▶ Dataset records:
— Begin —

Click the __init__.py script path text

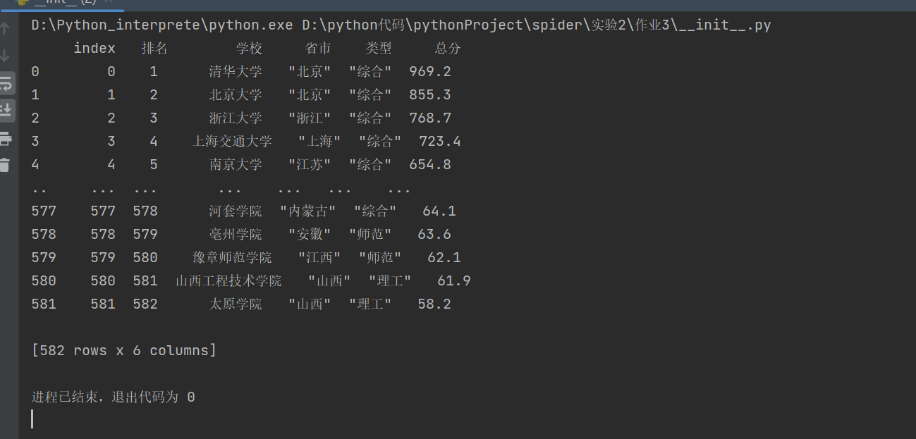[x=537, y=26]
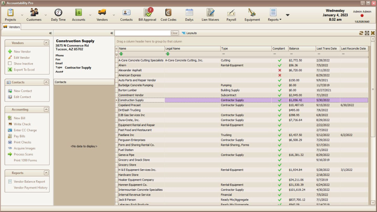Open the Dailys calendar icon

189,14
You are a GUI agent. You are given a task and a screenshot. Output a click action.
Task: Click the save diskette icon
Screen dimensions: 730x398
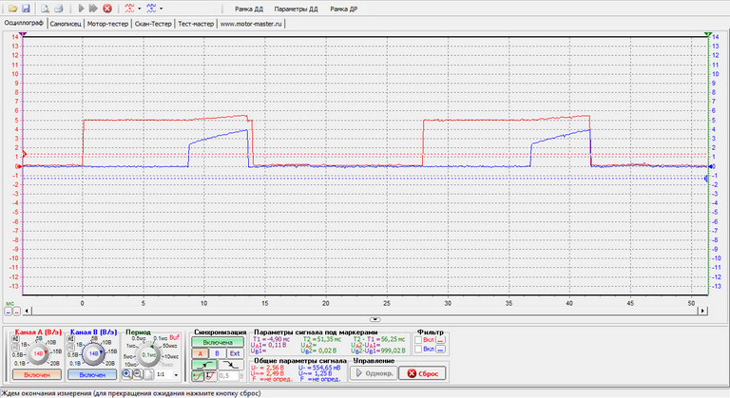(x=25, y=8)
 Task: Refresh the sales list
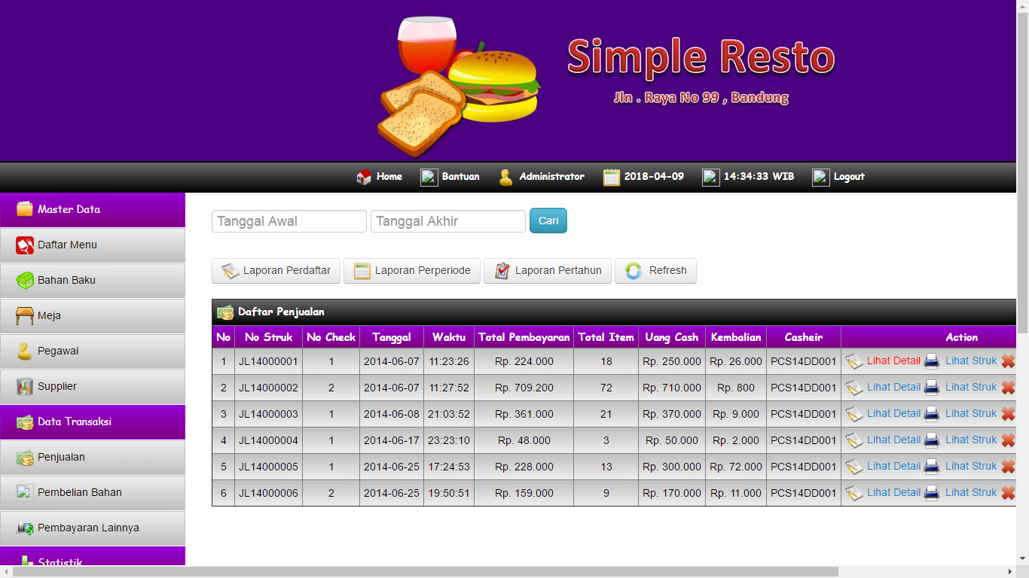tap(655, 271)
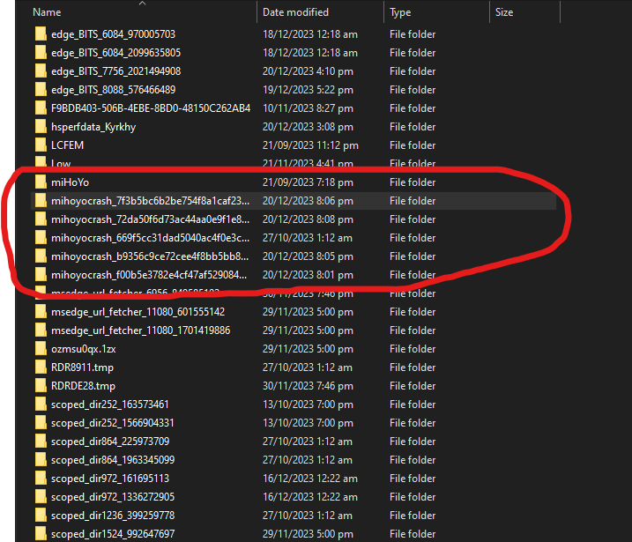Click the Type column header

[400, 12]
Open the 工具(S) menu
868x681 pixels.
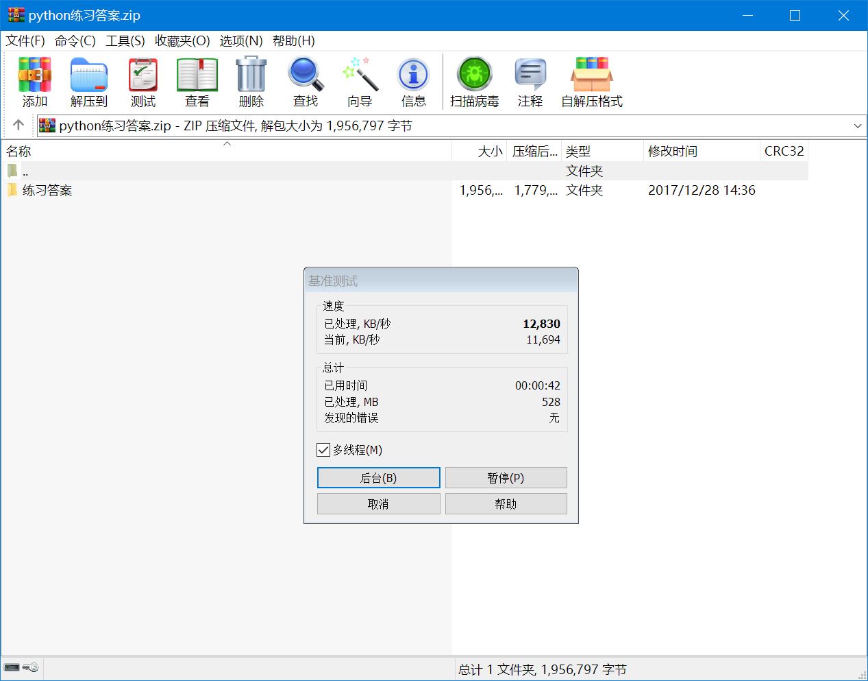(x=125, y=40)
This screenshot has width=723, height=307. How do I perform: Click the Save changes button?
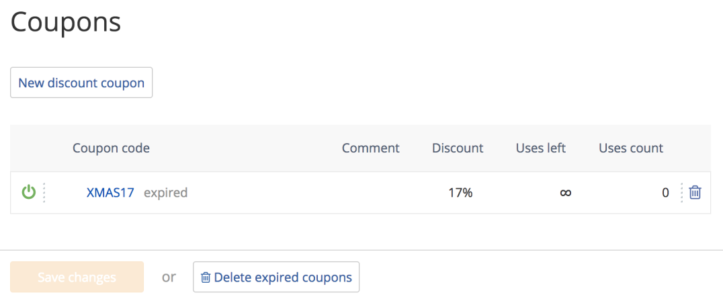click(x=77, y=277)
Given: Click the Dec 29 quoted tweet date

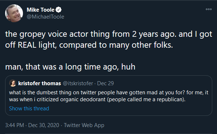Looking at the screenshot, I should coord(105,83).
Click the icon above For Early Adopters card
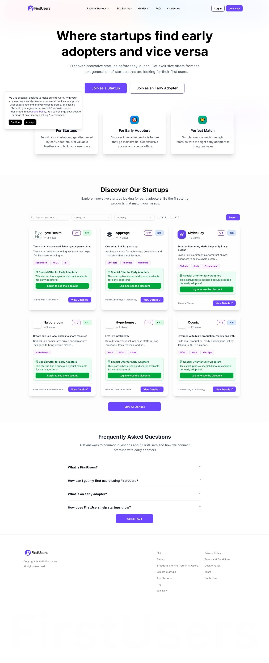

— End —

▶ What is needed: Reproduce each of the items above line for line, leaving out the pictures.

▶ Right answer:
Click the __init__.py script path text

[x=537, y=26]
Open the Dailys calendar icon

189,14
You are a GUI agent. You are given a task and a screenshot. Output a click action.
Task: Click the save diskette icon
Screen dimensions: 730x398
(x=25, y=8)
 Task: Refresh the sales list
tap(655, 271)
Click the Type column header

[400, 12]
Open the 工具(S) menu
868x681 pixels.
(x=125, y=40)
This screenshot has width=723, height=307. How do I perform: Click the Save changes button?
click(x=77, y=277)
Given: Click the Dec 29 quoted tweet date

Looking at the screenshot, I should coord(105,83).
Click the icon above For Early Adopters card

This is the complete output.